But quickly deleted both comments.

Not before I started writing the response below to it though. I hope you see
it!

>Here I am using images I have a right to use, but they banned me anyway.

>>Someone can't leave a comment on here without being down-voted...

Your handle is poopsintub - HN isn't reddit, which is a very good thing. Here
in general commentators need to be more substantive and civil in all of their
comments. (Which is what makes this place good.)

I would suggest making a more normally-named account (I'm only referring to
the name you chose here, not the content of your posts.) By the way I had a
glance at your posting history, it's substantial and good. HN has a policy
about being civil, so anyone who even glances at your username will see that
you are already not being civil, since poopsintub can't be part of civil
discourse - a politician can't say those words on TV at all. This is probably
what causes you to attract downvotes anytime you don't make a clearly
informative post. (I don't think there's anything wrong with any of your posts
at all, I looked through two pages, it's 80% very good and a few kneejerk
reactions you might want to tone down but I didn't see anything that bad.)

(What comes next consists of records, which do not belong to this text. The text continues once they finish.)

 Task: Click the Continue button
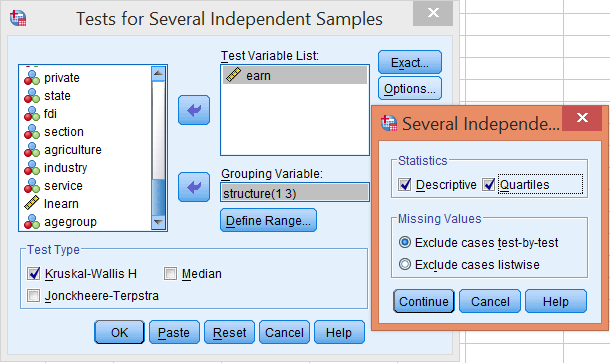424,302
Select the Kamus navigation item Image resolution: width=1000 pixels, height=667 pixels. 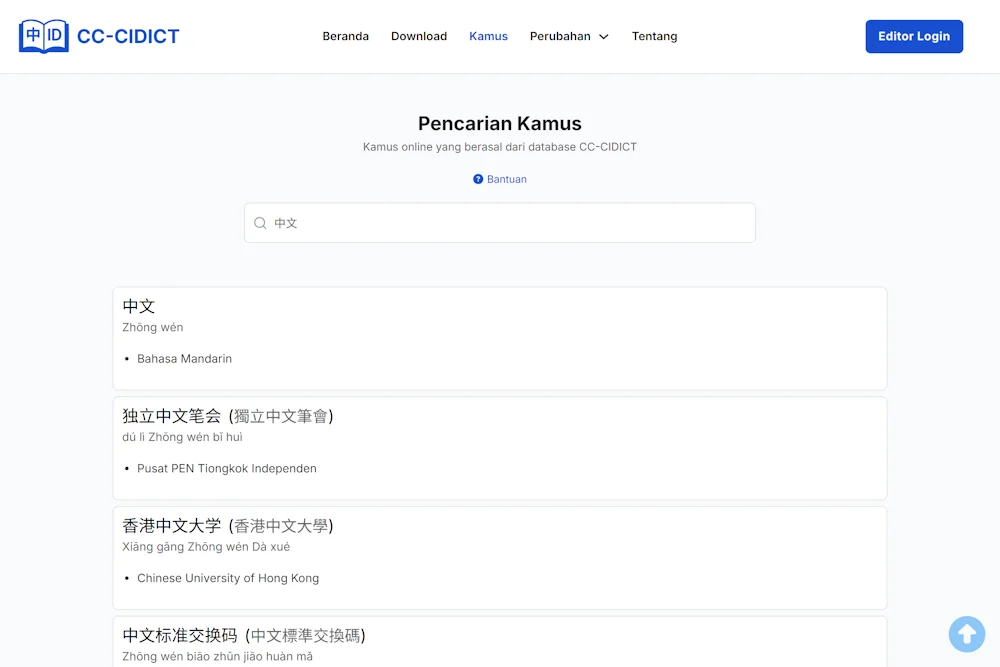click(488, 36)
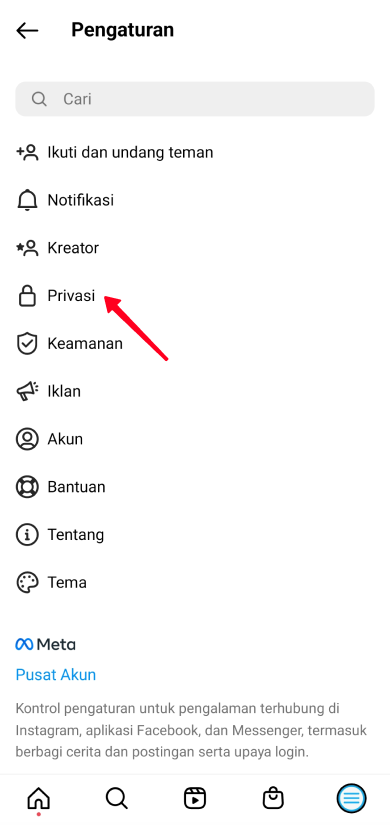The height and width of the screenshot is (825, 390).
Task: Open the Home feed icon
Action: (38, 799)
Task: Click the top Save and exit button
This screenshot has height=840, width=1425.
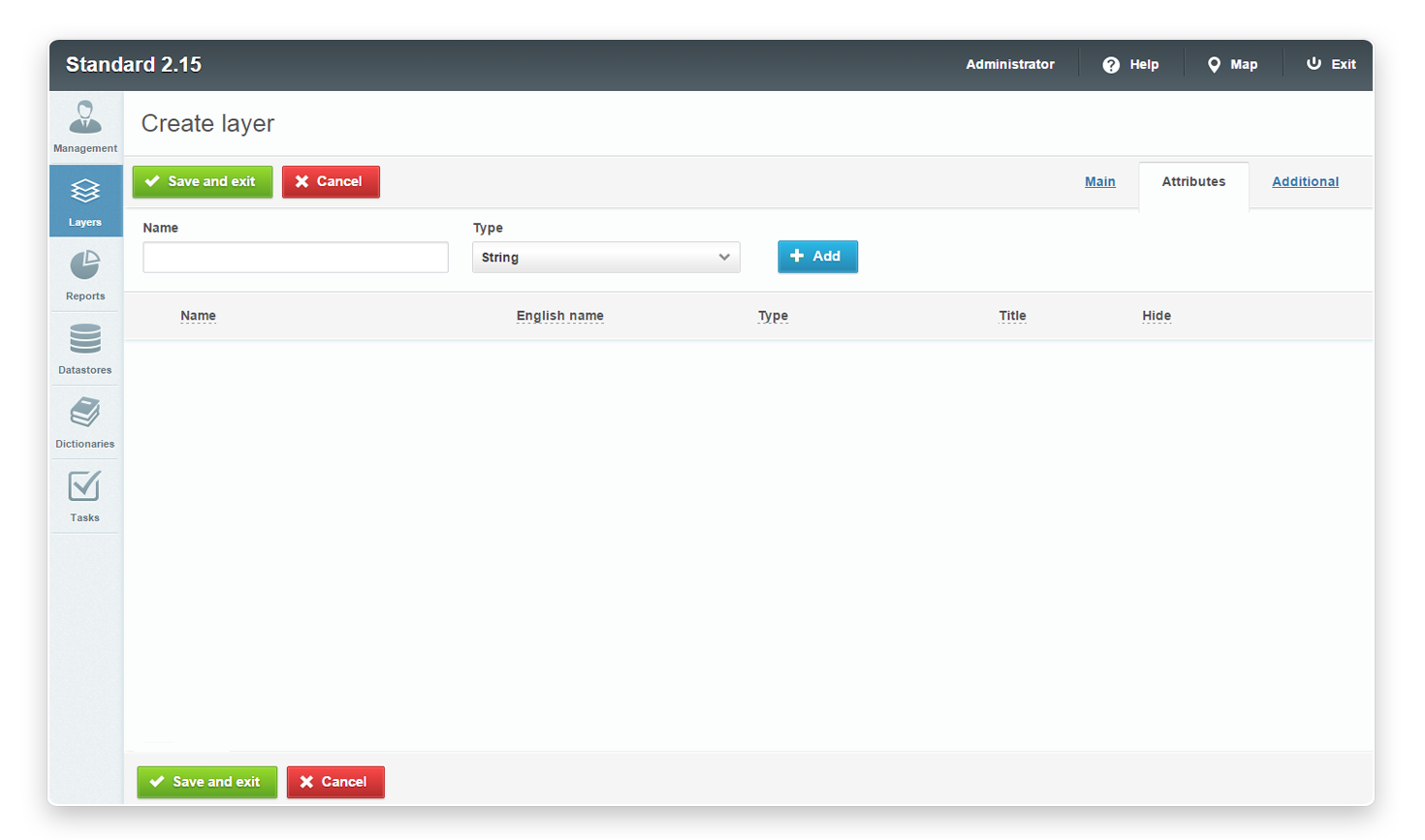Action: point(203,182)
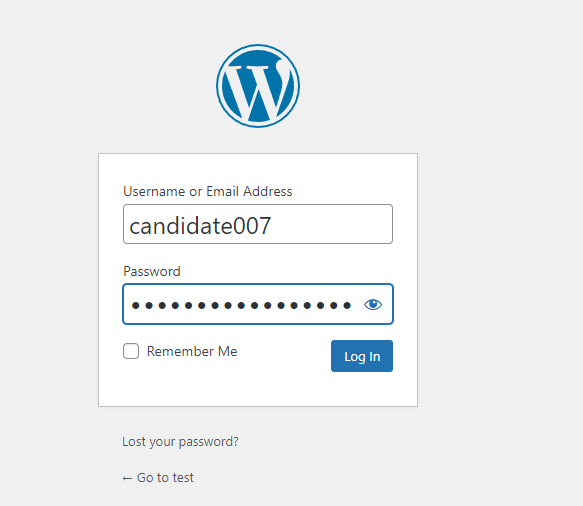This screenshot has width=583, height=506.
Task: Click inside the Password field dots
Action: (241, 305)
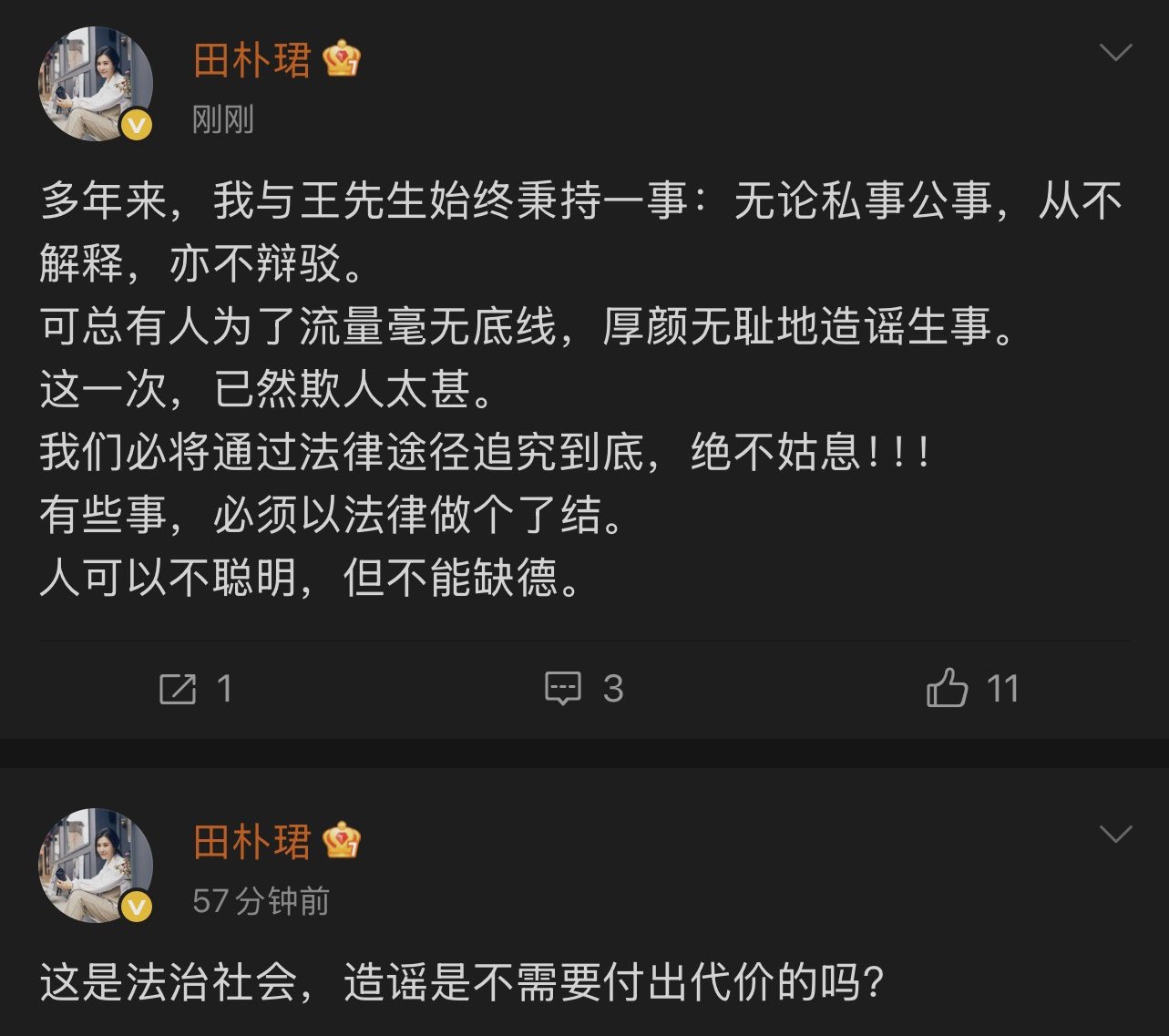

I'm not a moderator here just a commentator like you. If you said something
even slightly controversial (you really haven't) you might get so many
downvotes that you would be hellbanned, so that nobody sees your posts except
you. That really shouldn't happen.

So I would suggest picking a more neutral name and toning down the discourse a
little. For example, in writing this comment I went from "make a normal
account" to "I would suggest making a normal account", and adding the other
information to make it more informative. Hope this helps.

------
z3t4
> making over $30,000 per day in ad revenue

I wonder where he pulled that number from.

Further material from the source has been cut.